TW: sexual assault, emotional abuse
I can’t say when it all started, exactly. When I’m on the train, when I’m walking down the sidewalk, when I’m in a store – I am always on guard. I put on my “resting bitch face” and my sunglasses and my headphones so no one will bother me. I feel much safer when I’m surrounded by only women. This doesn’t mean I hate men. I love my father, I love my partner, I love my male friends. I am not afraid of them because I know them. They have proven to me that they are trustworthy. But sometimes, even the men who find their way into my inner circle are not trustworthy.
I was emotionally abused for years by a previous partner. He told me what I could or couldn’t wear. He expressed an irrational, jealous rage if I ever spent time alone with a male friend.
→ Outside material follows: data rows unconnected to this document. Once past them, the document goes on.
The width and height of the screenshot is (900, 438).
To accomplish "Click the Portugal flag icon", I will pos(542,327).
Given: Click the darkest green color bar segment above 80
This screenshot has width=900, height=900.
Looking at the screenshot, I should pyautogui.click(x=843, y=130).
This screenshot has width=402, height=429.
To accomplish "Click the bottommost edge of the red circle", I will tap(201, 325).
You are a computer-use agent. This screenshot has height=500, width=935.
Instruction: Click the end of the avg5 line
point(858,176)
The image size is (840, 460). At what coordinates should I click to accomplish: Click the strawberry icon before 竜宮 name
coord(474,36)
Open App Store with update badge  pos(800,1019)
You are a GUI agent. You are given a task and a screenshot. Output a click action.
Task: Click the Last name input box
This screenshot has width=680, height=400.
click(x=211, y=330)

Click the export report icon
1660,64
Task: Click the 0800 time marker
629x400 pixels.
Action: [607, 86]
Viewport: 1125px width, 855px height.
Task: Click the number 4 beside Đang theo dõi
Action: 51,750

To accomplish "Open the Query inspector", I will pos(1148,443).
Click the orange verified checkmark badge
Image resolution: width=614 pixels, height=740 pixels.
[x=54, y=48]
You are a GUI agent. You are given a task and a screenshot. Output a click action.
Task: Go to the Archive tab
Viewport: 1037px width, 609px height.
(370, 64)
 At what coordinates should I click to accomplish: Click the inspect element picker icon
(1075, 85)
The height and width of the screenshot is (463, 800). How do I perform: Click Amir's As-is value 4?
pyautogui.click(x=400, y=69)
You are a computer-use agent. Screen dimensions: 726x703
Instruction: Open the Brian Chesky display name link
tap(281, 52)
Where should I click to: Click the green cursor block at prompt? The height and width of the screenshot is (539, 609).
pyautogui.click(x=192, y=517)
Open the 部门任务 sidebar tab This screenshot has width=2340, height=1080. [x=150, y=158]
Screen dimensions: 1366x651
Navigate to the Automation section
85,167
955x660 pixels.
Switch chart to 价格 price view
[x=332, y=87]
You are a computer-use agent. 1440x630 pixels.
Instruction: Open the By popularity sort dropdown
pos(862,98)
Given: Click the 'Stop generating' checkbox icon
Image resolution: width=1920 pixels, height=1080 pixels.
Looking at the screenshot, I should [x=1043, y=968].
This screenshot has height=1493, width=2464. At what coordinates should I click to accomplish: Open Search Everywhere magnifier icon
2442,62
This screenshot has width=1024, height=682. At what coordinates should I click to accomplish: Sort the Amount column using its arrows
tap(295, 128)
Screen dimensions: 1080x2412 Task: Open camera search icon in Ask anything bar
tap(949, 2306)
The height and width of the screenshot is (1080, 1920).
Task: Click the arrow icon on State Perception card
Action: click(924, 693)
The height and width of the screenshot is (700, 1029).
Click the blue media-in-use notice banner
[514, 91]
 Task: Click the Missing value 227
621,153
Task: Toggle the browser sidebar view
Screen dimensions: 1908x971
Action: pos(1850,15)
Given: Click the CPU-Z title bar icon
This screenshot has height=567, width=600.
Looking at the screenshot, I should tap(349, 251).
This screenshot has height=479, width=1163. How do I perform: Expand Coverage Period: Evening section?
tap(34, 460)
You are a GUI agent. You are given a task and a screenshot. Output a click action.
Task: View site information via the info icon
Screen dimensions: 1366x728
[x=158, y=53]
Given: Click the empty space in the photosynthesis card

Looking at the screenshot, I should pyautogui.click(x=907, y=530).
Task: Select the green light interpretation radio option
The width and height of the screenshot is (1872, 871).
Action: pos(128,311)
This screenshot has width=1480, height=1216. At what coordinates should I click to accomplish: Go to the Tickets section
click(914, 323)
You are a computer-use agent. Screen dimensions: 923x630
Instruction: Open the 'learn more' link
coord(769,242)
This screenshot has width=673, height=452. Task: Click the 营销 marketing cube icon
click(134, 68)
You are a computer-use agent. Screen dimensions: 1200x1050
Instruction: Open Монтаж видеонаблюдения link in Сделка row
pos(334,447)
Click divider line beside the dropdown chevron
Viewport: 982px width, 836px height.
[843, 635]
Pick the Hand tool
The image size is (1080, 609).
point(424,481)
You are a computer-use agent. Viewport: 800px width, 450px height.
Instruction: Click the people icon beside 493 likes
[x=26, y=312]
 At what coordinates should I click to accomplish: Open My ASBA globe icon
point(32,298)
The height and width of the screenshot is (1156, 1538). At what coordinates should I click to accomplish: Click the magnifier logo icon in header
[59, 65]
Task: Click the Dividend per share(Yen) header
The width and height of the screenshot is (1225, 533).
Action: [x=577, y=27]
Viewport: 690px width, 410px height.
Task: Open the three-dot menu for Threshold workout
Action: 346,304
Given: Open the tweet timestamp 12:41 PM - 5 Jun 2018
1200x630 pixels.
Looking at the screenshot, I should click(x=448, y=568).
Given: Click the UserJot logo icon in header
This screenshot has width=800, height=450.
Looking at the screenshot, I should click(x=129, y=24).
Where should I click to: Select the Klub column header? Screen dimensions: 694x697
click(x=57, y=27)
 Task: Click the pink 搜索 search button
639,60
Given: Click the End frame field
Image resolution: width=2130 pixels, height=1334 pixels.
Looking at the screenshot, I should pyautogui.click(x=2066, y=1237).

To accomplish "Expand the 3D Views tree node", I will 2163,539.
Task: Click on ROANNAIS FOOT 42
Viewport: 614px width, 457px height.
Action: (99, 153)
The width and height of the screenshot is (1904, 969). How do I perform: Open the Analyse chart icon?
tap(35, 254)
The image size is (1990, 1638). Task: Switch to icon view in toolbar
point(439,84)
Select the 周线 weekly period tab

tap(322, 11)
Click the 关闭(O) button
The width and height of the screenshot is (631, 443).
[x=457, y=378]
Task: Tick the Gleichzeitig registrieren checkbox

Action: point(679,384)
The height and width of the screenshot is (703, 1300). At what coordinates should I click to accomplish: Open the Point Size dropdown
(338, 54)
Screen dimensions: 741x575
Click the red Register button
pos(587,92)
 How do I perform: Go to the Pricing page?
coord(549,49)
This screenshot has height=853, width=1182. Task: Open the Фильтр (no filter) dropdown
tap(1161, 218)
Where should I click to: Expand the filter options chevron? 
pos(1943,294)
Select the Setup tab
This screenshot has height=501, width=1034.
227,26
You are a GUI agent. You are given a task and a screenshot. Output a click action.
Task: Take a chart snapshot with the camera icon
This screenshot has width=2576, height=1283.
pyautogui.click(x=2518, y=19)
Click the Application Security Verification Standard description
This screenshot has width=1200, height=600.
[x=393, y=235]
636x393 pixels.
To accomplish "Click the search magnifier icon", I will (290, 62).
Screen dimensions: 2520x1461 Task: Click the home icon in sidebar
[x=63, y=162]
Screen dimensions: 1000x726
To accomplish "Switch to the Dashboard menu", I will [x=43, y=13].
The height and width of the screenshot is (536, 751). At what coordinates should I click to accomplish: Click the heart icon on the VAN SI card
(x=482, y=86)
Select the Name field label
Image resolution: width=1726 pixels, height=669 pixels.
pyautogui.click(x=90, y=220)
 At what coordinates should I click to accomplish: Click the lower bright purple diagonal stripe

When I went to seminary and developed into a budding feminist, he told me my views were wrong. He yelled at me for taking naps when I was tired instead of spending time with him. He used guilt to control me. At first, though, he was charming. But after a few months of sweeping me off my feet, he became distant and inaccessible while also needing to know everything about what I was doing so he could keep tabs on me. Our relationship went through cycles of growth, but he always returned to his controlling patterns. He taught me that relationship does not mean I should not be afraid.
I was sexually assaulted by a friend. I’ve written about this experience before, but it’s important to emphasize that this didn’t happen to me in a dark, damp alleyway with a scruffy stranger. Like many women, I was assaulted by someone I knew. We had a budding friendship and I was developing feelings for him, but he still took advantage of me when I was vulnerable. He taught me that friendship does not mean I should not be afraid.
If I haven’t even been able to trust the men closest to me, it is not wonder that I feel afraid to walk down the street. I feel my body tense and my heart race each time I pass a man on the sidewalk, bracing myself for catcalling. When I get on the train, I look for a seat next to a woman. When I enter a public restroom, I look around to make sure there are no men lurking in the corners, waiting for an unsuspecting woman to enter.
I work at a social service agency, and we primarily serve men. Whenever I have to walk through our lobby, with rows of men waiting to receive services, I clench my jaw and ball up my fists. I worry about being grabbed. Instead, I usually get comments about my body or asked for my name followed by a “mmm” or a “damn”. While we are currently working to improve what safety looks like in our organization, for the reasons I mentioned as well as several others, it wasn’t until this week that I came to the realization that I am constantly afraid. I am afraid in my workplace. I am afraid on public transit. I am afraid walking to my apartment, even in the daytime. I often create scenarios in my head so that I have a plan prepared if something bad were to happen.
All of this fear is exhausting. Being in a spaces with only female-identifying individuals is like letting out a breath I’ve been holding in. I don’t worry about my body. I don’t worry that my smile will be misinterpreted. I want to feel this way all the time. I don’t want to hold all this fear in my body. But until men can prove to me that they are not a threat, I continue to clench my teeth and ball up my fists. We are learning every day about more reasons to fear men. For the past few months, it seems like every morning there is a new name to add to the list of famous sexual harassers. It’s hard to face a world of men when I hold my own sexual trauma and constantly hear about the trauma of others.
But I don’t want to feel this way. We don’t want to feel this way. Women do not want to be afraid all the time. So, men, prove us wrong. Be kind. Be vulnerable. Show sensitivity. Do not be defensive. Open yourself to the possibility that you don’t know everything. Listen to what we have to say. Do not assume we owe you anything. Do not say something to a woman you don’t know that you wouldn’t say to a man. Stop catcalling. Make sure your coworkers are being fairly compensated. Be confident enough in your sense of self that you do not see a strong woman as a competitor to be squashed. Be our partners, not our hunters.
Disclaimer: This piece deals with gender in a binary way. I apologize to those who are trans, genderqueer, and nonbinary. You have a place in this conversation too, but I cannot speak to your experiences of gender, so I have not included them here. Please speak your own truths to better inform all of us.
2 thoughts on “I Am Afraid of Men”
I am such a fan of this. I am such a fan of the truth in this. I am such a fan of the strength you had to share some of the experiences that so many people would rather keep quiet about. I am just such a fan
Thank you – for reading and for your support.